What else is new? I recall after the Reagan victory in 1980, many in the press turned away from dumping on Reagan and began to fawn over Ronnie as though he were a movie star. I remember Dan Rather groveling before Pat Robertson after Robertson’s surprise victory in the Iowa caucuses in 1988. Who can forget the “Kennedy-mania” that gripped the press (and the country) after JFK’s hair’s breadth victory over Nixon in 1960? Or the “Trudeau-mania” that swept Canada after loony Pierre’s election in 1968?

Part of this swooning is simply success-worship, a characteristic trait of Homo americanus. Just as Americans conclude that money-making is evidence of intelligence in a businessman, so they conclude that electoral success is evidence of wisdom and moral virtue in a politician. Another element is simple bootlicking: the president has many jobs to hand out, and some members of the press corps hope to follow in the heroic footsteps of John Chancellor, Ron Nessen, and Pierre Salinger. And the president has favors to dispense to reporters, ranging from granting private interviews to calling on a reporter at a press conference.

But there is more to this swooning, I am convinced. It is a natural element in the civic religion that has replaced Christianity as America’s faith. This religion has many tenets, and though they are generally not stated baldly, they underlie much of public life in America. Among those dogmas are several that go a long way toward explaining the mysteries of the electoral and postelectoral process.
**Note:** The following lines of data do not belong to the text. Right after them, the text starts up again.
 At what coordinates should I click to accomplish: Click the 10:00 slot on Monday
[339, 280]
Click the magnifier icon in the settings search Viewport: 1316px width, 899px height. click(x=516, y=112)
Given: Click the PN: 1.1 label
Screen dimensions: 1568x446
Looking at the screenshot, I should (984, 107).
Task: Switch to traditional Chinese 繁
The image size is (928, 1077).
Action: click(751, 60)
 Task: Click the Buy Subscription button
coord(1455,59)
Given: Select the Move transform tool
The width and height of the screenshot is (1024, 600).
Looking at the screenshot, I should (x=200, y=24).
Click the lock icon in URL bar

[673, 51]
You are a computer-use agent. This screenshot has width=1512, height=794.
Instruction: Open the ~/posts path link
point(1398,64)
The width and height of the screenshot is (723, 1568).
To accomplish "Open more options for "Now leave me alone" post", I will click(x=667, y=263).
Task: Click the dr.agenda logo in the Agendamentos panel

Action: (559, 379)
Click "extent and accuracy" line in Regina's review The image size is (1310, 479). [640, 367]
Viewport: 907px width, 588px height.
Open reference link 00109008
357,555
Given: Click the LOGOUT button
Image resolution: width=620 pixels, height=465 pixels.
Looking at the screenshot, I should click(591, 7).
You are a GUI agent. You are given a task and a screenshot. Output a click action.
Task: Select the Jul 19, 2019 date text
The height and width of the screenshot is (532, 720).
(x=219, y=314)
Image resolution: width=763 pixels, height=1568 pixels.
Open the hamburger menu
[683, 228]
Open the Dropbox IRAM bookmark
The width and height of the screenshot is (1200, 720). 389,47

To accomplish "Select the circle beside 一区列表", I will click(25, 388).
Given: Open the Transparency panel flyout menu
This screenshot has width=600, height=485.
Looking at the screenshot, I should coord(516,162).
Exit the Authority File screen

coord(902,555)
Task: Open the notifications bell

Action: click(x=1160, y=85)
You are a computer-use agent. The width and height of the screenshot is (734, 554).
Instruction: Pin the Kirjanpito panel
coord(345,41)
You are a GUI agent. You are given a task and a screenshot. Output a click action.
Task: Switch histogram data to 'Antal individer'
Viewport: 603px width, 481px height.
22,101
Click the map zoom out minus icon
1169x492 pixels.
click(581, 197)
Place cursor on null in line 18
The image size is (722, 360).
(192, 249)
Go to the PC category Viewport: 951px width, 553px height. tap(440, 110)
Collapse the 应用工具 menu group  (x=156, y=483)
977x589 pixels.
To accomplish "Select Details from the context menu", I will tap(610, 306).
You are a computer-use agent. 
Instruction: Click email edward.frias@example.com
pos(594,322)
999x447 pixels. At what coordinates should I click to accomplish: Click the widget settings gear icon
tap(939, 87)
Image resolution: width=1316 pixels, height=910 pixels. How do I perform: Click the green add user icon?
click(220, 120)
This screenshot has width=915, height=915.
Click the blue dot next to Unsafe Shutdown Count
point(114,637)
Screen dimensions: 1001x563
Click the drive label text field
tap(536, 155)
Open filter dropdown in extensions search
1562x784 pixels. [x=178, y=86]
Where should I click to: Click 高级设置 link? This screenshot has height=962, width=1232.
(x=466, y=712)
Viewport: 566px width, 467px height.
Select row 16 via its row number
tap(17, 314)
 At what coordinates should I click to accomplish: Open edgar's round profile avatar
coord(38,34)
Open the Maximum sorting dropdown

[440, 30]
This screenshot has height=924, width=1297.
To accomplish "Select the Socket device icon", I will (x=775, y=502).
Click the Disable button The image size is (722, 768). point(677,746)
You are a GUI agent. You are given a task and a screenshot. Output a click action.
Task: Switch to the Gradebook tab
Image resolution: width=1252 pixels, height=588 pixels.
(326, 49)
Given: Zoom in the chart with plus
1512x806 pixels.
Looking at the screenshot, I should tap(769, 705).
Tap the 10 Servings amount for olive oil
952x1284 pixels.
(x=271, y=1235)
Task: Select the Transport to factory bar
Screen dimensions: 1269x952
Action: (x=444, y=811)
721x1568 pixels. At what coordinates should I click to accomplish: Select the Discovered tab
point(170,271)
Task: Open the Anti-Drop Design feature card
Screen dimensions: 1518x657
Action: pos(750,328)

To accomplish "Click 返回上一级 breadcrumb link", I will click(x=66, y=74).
Even if our votes really makes a difference. This belief underlies the repeated exhortation to “get out and vote,” and the whole array of variations on the argument, “If you care about the future of your country (or your own future), you should vote.” The proposition that each of our votes makes a difference is absurd, even on the face of it. Once in a great while an election, invariably at the local level, is tied or won by a single vote. When this happens, the proponents of voting publicize it far and wide, citing it as evidence that “every vote counts.” In reality, the extreme rarity of such cases illustrates the fact that your vote really doesn’t make a difference. If you doubt this, ask yourself how many times you have voted and how many of the elections involved would have had different outcomes if you hadn’t voted. The answer for virtually all Americans is the same: in a lifetime of voting, their vote has never swung an election.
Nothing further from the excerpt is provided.